DATASET CONTENT =>
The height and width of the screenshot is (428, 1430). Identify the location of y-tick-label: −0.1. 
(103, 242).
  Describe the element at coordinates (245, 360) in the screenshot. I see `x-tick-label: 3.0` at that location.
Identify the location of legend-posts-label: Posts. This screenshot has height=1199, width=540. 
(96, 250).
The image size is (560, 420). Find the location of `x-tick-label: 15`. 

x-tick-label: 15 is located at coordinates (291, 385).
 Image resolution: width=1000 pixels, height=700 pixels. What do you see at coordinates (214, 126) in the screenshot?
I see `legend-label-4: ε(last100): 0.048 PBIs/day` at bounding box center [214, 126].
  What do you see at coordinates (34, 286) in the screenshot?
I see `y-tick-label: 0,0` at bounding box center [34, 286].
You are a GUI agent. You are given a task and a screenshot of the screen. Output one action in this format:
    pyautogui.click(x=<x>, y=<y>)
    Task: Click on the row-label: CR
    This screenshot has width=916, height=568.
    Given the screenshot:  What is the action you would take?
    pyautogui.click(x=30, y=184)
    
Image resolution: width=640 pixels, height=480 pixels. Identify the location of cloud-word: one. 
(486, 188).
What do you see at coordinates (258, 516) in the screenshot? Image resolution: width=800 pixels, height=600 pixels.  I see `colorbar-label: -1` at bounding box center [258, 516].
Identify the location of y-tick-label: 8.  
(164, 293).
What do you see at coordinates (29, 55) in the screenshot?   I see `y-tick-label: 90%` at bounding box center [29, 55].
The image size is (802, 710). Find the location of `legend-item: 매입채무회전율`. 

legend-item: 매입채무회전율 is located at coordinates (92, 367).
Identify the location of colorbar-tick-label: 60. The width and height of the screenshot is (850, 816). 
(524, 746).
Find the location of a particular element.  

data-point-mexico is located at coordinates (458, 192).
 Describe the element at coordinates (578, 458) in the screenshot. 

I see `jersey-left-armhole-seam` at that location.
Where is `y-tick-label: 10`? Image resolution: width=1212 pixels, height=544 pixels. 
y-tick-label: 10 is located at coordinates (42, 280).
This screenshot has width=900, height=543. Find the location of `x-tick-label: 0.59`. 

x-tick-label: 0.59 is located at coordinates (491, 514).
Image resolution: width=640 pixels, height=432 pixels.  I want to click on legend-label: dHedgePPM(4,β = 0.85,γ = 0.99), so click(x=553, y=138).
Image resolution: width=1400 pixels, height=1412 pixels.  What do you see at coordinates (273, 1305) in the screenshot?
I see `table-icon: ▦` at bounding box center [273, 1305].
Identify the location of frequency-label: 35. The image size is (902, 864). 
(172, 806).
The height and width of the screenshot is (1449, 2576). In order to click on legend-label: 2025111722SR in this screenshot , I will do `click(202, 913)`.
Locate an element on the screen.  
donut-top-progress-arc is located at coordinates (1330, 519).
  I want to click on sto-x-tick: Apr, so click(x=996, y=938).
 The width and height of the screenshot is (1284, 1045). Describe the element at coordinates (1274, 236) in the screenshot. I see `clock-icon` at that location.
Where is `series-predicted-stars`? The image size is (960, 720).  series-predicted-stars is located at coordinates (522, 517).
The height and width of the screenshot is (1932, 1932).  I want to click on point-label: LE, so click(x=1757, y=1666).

JOB => Copy these lines exactly as they appear.

FINISHED TASK =>
The height and width of the screenshot is (428, 1430). Identify the location of y-tick-label: −0.1. 
(103, 242).
  Describe the element at coordinates (245, 360) in the screenshot. I see `x-tick-label: 3.0` at that location.
Identify the location of legend-posts-label: Posts. This screenshot has height=1199, width=540. 
(96, 250).
The image size is (560, 420). Find the location of `x-tick-label: 15`. 

x-tick-label: 15 is located at coordinates (291, 385).
 Image resolution: width=1000 pixels, height=700 pixels. What do you see at coordinates (214, 126) in the screenshot?
I see `legend-label-4: ε(last100): 0.048 PBIs/day` at bounding box center [214, 126].
  What do you see at coordinates (34, 286) in the screenshot?
I see `y-tick-label: 0,0` at bounding box center [34, 286].
You are a GUI agent. You are given a task and a screenshot of the screen. Output one action in this format:
    pyautogui.click(x=<x>, y=<y>)
    Task: Click on the row-label: CR
    This screenshot has width=916, height=568.
    Given the screenshot:  What is the action you would take?
    pyautogui.click(x=30, y=184)
    
Image resolution: width=640 pixels, height=480 pixels. Identify the location of cloud-word: one. 
(486, 188).
What do you see at coordinates (258, 516) in the screenshot? Image resolution: width=800 pixels, height=600 pixels.  I see `colorbar-label: -1` at bounding box center [258, 516].
Identify the location of y-tick-label: 8.  
(164, 293).
What do you see at coordinates (29, 55) in the screenshot?   I see `y-tick-label: 90%` at bounding box center [29, 55].
The image size is (802, 710). Find the location of `legend-item: 매입채무회전율`. 

legend-item: 매입채무회전율 is located at coordinates (92, 367).
Identify the location of colorbar-tick-label: 60. The width and height of the screenshot is (850, 816). 
(524, 746).
Find the location of a particular element.  

data-point-mexico is located at coordinates (458, 192).
 Describe the element at coordinates (578, 458) in the screenshot. 

I see `jersey-left-armhole-seam` at that location.
Where is `y-tick-label: 10`? Image resolution: width=1212 pixels, height=544 pixels. 
y-tick-label: 10 is located at coordinates (42, 280).
This screenshot has width=900, height=543. Find the location of `x-tick-label: 0.59`. 

x-tick-label: 0.59 is located at coordinates (491, 514).
Image resolution: width=640 pixels, height=432 pixels.  I want to click on legend-label: dHedgePPM(4,β = 0.85,γ = 0.99), so click(x=553, y=138).
Image resolution: width=1400 pixels, height=1412 pixels.  What do you see at coordinates (273, 1305) in the screenshot?
I see `table-icon: ▦` at bounding box center [273, 1305].
Identify the location of frequency-label: 35. The image size is (902, 864). 
(172, 806).
The height and width of the screenshot is (1449, 2576). In order to click on legend-label: 2025111722SR in this screenshot , I will do `click(202, 913)`.
Locate an element on the screen.  
donut-top-progress-arc is located at coordinates (1330, 519).
  I want to click on sto-x-tick: Apr, so click(x=996, y=938).
 The width and height of the screenshot is (1284, 1045). Describe the element at coordinates (1274, 236) in the screenshot. I see `clock-icon` at that location.
Where is `series-predicted-stars`? The image size is (960, 720).  series-predicted-stars is located at coordinates (522, 517).
The height and width of the screenshot is (1932, 1932).  I want to click on point-label: LE, so click(x=1757, y=1666).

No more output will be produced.